Generic problems

Drag and drop ETL tools sometimes encourage the use of a generic approach. Load a flat file to stage, validate the data, apply some transforms and publish to a data warehouse is after all standard fare within a data warehouse. But what when there is some subtle difference in the process that does not get spotted by the developer in the design and implement phase?
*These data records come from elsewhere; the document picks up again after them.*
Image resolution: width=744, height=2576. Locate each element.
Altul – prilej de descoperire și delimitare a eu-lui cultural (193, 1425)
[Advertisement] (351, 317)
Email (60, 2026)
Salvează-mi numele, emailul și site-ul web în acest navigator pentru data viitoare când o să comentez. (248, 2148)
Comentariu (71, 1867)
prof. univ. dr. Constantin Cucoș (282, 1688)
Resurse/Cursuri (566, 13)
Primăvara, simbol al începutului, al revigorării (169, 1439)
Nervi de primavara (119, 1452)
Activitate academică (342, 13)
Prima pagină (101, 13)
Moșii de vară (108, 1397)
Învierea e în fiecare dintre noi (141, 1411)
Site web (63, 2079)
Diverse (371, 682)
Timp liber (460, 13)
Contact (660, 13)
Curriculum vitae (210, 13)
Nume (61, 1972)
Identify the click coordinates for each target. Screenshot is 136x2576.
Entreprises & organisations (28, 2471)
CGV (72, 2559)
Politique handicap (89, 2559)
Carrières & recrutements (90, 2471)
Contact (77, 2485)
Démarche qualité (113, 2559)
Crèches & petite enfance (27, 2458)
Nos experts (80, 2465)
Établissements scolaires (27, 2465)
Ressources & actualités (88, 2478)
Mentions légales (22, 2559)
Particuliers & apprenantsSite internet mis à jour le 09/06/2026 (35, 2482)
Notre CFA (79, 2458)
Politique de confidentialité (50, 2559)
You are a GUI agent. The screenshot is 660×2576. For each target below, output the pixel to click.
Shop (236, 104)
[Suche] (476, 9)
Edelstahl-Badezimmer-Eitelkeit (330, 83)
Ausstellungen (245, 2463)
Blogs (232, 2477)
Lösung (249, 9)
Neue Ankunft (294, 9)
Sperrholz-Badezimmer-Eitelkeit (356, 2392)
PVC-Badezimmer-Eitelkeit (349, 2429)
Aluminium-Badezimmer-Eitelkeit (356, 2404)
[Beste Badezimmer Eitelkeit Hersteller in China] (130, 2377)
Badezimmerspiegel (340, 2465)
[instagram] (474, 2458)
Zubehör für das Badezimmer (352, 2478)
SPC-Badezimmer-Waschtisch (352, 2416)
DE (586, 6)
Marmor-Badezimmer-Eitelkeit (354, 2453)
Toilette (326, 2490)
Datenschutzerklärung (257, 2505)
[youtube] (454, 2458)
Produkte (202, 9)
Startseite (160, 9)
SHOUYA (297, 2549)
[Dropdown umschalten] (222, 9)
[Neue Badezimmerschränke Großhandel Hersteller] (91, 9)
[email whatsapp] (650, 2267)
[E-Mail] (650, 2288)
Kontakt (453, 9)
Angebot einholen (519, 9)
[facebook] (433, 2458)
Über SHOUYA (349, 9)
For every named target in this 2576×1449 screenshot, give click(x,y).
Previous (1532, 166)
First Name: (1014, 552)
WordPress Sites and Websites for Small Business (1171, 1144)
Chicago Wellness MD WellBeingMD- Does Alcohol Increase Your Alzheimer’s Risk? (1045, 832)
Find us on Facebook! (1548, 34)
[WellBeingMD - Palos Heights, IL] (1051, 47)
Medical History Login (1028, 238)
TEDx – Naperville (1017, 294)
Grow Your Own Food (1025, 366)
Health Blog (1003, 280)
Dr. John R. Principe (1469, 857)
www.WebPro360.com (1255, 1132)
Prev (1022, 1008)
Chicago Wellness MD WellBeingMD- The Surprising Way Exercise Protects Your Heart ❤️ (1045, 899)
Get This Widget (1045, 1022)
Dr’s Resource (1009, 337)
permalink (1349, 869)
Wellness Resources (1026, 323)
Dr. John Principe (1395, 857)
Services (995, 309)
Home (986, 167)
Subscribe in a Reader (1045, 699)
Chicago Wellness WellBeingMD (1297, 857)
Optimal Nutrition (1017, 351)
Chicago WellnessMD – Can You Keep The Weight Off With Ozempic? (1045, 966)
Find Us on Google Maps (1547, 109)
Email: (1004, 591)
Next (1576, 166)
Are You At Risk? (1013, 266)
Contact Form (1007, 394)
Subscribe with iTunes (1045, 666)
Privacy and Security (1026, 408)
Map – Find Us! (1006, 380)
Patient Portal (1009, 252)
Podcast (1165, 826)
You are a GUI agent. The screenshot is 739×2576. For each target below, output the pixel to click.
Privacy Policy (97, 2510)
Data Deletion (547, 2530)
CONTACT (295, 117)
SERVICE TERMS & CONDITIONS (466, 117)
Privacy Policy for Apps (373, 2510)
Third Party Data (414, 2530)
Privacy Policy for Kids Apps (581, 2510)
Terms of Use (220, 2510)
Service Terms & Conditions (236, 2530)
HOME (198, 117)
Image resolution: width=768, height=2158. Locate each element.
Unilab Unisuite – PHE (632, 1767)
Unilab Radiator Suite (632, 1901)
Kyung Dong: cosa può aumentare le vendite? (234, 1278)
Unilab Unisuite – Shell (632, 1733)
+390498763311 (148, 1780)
One recent example came to light for one of our Oracle Warehouse Builder built data warehouses. Almost all of the fact tables are partitioned and the usual publish approach is to direct path insert into an empty table and then partition exchange. But our problem fact table is a late addition to the DW - it came from a new requirement about a year into live use of the system. The original developers had moved on and the new team used current practice to model any changes. The new daily feed was around 2000 rows per day and from our table stats the average row length is around 32 bytes. So we have small volumes to load each day and is probably not worth partitioning. And there is the problem; we are not loading into a empty partition so the normal load mechanism of append is not appropriate since it direct path inserts the data into a new extent. And as each extent is 4MB, we are wasting a vast amount of space to load less than 100KB per day.

So the fix: Rebuild the OWB map to use conventional insert and rebuild the target table to recover the masses of unused storage.

As David Aldridge correctly noted - it is append parallel that causes the extra extents to be used. Looking at the generated code this was indeed the case. And the cause, a default append parallel hint in the mapping hint!